La figura del prestanome era emersa nella nota indagine sulle infiltrazioni nella Capitale della cosca di ‘Ndrangheta Alvaro di Sinopoli, che aveva portato al sequestro e alla successiva confisca del „Caffè de Paris“. Era infatti stato scoperto che Salvatore L. intratteneva rapporti con vari affiliati alla cosca, tutti coinvolti in un vasto commercio transnazionale di merci contraffatte, prodotte in Cina, ‘sdoganate’ a Gioia Tauro (RC) grazie all’appoggio dei Piromalli, cosca che controlla il porto e l’intera Piana (e destinataria oggi di un altro provvedimento dalla DDA di Reggio Calabria), con destinazione finale Repubblica Ceca.

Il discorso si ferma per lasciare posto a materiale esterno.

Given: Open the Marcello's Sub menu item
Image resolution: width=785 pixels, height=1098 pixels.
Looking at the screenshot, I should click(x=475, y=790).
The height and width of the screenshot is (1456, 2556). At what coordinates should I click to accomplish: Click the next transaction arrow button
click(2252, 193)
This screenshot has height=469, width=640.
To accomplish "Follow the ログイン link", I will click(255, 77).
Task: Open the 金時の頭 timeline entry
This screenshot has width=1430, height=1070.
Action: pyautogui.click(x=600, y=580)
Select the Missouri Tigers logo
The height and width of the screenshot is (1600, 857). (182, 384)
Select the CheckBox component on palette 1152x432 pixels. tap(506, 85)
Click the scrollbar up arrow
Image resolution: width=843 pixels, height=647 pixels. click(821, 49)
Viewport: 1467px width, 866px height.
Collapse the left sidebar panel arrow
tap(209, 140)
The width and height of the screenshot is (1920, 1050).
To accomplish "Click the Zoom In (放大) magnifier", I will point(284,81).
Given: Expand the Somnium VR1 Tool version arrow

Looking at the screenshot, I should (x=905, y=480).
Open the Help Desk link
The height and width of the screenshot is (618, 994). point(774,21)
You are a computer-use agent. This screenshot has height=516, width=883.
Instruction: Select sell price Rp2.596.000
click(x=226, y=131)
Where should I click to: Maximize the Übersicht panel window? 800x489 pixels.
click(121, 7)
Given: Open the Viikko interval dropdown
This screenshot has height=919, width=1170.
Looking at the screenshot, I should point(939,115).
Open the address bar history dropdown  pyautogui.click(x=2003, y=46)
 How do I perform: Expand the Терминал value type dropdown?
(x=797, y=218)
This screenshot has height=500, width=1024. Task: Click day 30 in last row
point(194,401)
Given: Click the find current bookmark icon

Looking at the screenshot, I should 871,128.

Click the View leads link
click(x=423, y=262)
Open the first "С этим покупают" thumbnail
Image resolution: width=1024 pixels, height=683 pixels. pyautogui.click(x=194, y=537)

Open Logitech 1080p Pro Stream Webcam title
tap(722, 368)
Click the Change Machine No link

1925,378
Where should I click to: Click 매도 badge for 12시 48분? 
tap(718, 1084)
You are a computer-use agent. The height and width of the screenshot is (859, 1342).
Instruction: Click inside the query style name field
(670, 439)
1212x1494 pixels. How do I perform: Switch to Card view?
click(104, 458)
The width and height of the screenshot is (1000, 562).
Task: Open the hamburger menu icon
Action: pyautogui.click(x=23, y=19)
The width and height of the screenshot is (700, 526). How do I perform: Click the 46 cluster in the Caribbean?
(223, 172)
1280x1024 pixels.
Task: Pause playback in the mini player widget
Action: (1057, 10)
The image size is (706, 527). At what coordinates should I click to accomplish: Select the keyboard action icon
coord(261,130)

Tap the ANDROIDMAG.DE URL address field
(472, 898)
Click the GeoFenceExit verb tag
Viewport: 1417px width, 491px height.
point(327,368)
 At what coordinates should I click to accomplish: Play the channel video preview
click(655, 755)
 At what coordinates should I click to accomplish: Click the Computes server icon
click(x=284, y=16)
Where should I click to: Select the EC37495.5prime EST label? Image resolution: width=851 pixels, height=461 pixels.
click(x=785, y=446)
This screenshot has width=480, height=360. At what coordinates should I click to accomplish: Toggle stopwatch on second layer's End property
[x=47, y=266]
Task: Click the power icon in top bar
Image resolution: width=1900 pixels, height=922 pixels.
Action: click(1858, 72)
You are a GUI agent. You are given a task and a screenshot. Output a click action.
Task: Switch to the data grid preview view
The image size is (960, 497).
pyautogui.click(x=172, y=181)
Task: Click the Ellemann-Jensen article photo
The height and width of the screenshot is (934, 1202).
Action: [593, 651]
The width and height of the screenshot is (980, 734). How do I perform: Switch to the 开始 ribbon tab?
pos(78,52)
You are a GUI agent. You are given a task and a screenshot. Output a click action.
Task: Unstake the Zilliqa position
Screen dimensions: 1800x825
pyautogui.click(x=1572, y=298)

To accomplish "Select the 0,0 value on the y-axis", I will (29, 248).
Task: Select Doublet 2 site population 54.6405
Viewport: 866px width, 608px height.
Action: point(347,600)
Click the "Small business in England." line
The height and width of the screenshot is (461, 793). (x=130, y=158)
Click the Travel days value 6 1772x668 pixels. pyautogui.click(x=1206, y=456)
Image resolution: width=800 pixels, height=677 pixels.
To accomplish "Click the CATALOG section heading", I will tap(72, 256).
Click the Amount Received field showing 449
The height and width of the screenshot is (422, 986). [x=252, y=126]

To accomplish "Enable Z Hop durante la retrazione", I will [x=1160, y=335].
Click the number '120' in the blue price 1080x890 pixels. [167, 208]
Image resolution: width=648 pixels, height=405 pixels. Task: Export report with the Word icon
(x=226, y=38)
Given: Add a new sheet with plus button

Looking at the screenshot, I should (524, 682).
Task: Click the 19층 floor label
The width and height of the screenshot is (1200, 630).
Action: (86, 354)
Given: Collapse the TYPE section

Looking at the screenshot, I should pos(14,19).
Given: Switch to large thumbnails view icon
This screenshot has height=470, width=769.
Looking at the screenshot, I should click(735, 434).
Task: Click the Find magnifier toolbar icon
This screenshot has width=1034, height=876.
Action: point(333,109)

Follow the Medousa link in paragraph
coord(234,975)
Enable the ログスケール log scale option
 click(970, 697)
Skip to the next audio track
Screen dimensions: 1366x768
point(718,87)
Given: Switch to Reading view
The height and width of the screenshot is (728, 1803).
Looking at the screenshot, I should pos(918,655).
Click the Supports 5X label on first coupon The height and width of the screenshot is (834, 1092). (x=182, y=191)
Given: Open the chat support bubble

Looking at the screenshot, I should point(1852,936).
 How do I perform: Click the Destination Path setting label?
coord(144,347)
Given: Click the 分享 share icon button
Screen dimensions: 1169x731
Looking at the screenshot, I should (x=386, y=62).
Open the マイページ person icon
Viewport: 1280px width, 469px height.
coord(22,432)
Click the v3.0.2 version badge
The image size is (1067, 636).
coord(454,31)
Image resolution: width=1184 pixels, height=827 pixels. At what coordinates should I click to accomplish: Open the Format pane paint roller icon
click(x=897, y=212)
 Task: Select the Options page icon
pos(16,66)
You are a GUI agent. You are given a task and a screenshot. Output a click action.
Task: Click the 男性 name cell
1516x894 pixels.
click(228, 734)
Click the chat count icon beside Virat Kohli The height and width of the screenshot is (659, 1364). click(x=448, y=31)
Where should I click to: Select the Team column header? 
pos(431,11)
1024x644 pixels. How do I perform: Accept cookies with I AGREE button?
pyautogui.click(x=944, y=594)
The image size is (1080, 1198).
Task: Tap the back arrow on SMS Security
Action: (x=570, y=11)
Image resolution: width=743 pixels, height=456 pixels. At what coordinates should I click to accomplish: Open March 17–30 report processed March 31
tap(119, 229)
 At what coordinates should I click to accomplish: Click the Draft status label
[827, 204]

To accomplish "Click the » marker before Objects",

La DIA ha tenuto sotto controllo l’uomo da allora, e appurato come gli investimenti milionari effettuati in poco tempo da Salvatore L. fossero assolutamente incompatibili e sproporzionati rispetto ai redditi dichiarati al fisco. Ecco quindi il sospetto, confermato con l’odierna operazione, che i soldi necessari all’acquisto e alla gestione dei due ristoranti fossero in odore di mafia. Astutamente, l’uomo aveva creato una serie di società di comodo che aveva intestato a parenti o dipendenti, per nascondere la reale proprietà dei ristoranti. La DIA ha posto i sigilli anche a queste aziende, consegnando un avviso di garanzia ad altre otto persone, tutte ritenute responsabili di avere fatto il gioco del prestanome.